The results reported herein suggest that PRO indices may be useful clinical tools, complementary to other measures, for assessing RA disease activity. We found that correlations between DAS28(CRP) and RADAI or RAPID3 were between 0.5 and 0.7 (Fig. 3) in the overall RA population, and the effect sizes of these PROs were clinically important. This suggests that these PROs in particular may provide important additional information concerning treatment efficacy. Comparable responsiveness of RADAI and RAPID3 and the clinical measure DAS28(CRP) to CZP treatment was also demonstrated in patients with very active disease, further supporting this conclusion in these patients.

The NNT to achieve MCID in RADAI-TS and RAPID3 were 4.5 and 5.6 patients, respectively. While these values appear higher than those determined in the CZP RAPID trial, where NNT was 2–3 [27], this may be due to the broader patient population represented in the REALISTIC trial, combined with a shorter trial duration.

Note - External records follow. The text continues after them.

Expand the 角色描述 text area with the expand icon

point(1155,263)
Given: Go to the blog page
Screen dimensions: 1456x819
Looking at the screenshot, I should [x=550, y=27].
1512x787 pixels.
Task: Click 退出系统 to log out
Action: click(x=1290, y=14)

The number of “real-world” patients with RA in this study was large (N = 1063), especially those randomized to CZP (n = 851), which is a strength of this study. A possible limitation is the short-term length of the trial, which allowed for detection of early rapid improvements in PROs but excluded analysis of longer-term outcomes. In particular, 12 weeks may have been an insufficient period within which to adequately investigate the association of sleep improvements with other outcomes. HAQ-DI scores have been shown to be predictive of long-term patient prognosis [37]. Currently, there is limited information available on the predictive value of other PROs on long-term patient outcomes such as disability, mortality, and health resource use. Without this validation, PROs remain indictors of disease symptom severity rather than indicators of long-term patient prognosis. We also noted high rates of improvement greater than or equal to the MCID for PROs in patients randomized to the placebo group. As patients maintained their current treatment regimens, many patients in the placebo group were concurrently receiving MTX. As improvements in PROs observed for this group tended to plateau by week 12, the observed response may have been a consequence of patient expectations of treatment and/or regression to the mean, an effect extensively reported elsewhere [38]. We were also unable to relate PROs to radiographic changes, as radiographs were not evaluated in the REALISTIC study. It should also be noted that all reported p values and confidence intervals are nominal and can be interpreted only in an exploratory manner.

Conclusions

This study highlights the rapid changes seen in a range of PROs in a representative RA population following CZP therapy. Improvement in PROs after CZP treatment indicates that the benefits of therapy extend beyond the primary composite clinical efficacy endpoints to outcomes that are more meaningful to patients, with differentiation between active treatment and placebo. RADAI and RAPID3 demonstrated very high correlation with each other and comparative responsiveness to change, which is not surprising as they assess many of the same variables. Correlations between clinical indices of RA signs and symptoms and PROs suggest that PROs can be used in conjunction with clinical outcomes to more comprehensively assess the benefits of treatment on the outcomes that are most highly valued by patients.